Hacker News new | ask | show | jobs
by valarauca1 4004 days ago
Query optimization is difficult because of the abstract structure and limited indexes. So you may query an index that holds EVERYTHING, and doing the query backwards would be faster... This'll depend purely on what you've inserted to the DB up to this point. Or more-so how you insert things into the DB.

Don't run an SQL server as your KV store you'll likely screw up the config and performance will suffer. If you want competitive performance with other DB's you will likely end up running memcache between your KV and Query Engine(s).

Don't store data over 1KB. Yes, the database can technically handle them, but in real world applications and expected speeds it can't.

B-Tree Syncs can be slower then you think in surprising number of cases.

1 comments

Could you say a bit more about the query optimisation problems you've run into?

The "put your most restrictive clauses first" rule (which is reiterated on the new Best Practices page) usually seems to do the trick in our hands.

I think Datomic is a very interesting project for a variety of reasons like use of Datalog, immutability etc.

This particular thing seems like a backwards step though.
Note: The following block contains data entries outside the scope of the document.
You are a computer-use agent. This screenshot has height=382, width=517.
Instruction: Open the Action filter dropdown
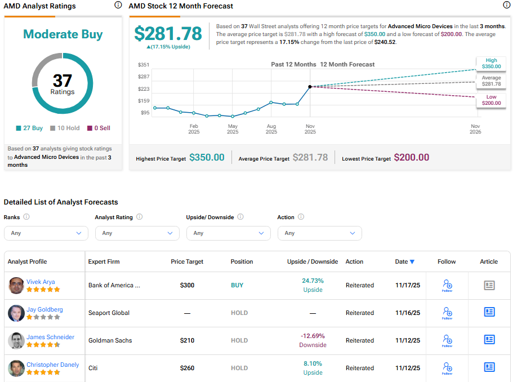coord(319,233)

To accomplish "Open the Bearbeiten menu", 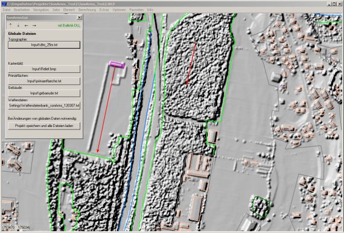I will 22,10.
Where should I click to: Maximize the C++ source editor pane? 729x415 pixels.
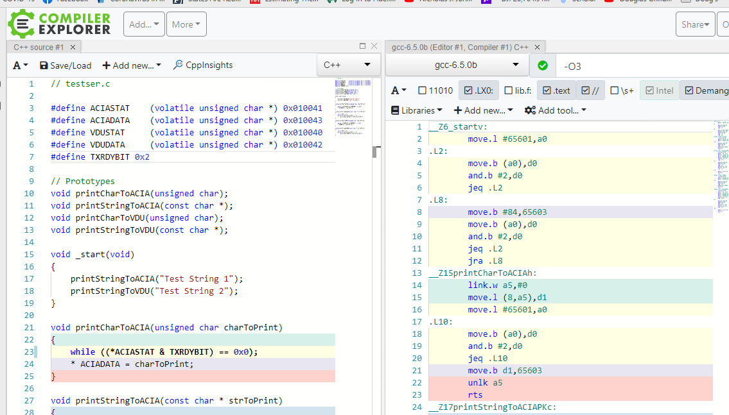[x=362, y=46]
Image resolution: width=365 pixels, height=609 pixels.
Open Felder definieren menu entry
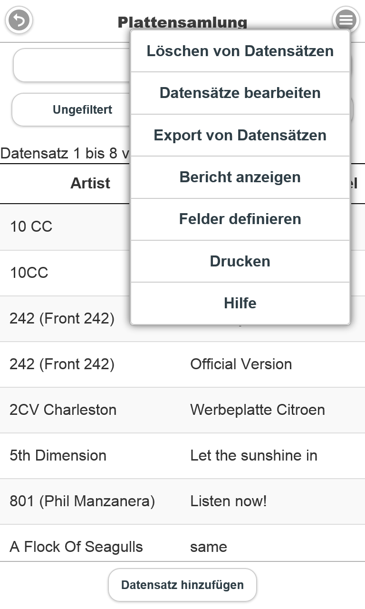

One of the major reasons why relational databases became so popular was that: the user didn't have to think about which predicate to put first in the where clause, or which join to do first. Query optimizers can do that much better, and there is decades of research on how to optimizer relational queries (including Datalog queries -- see Deductive Databases). It is hard for users to make such decisions, and complex queries, views, runtime parameters make it near impossible to reason about performance of different queries.

I'm sure they'll get to it eventually.
One thing to remember in high write environments: if you're storing a uuid attribute and it's indexed, use datomics squuid (sequential uuid). Rewriting the indexes will go MUCH faster and prevent latency spikes on queries.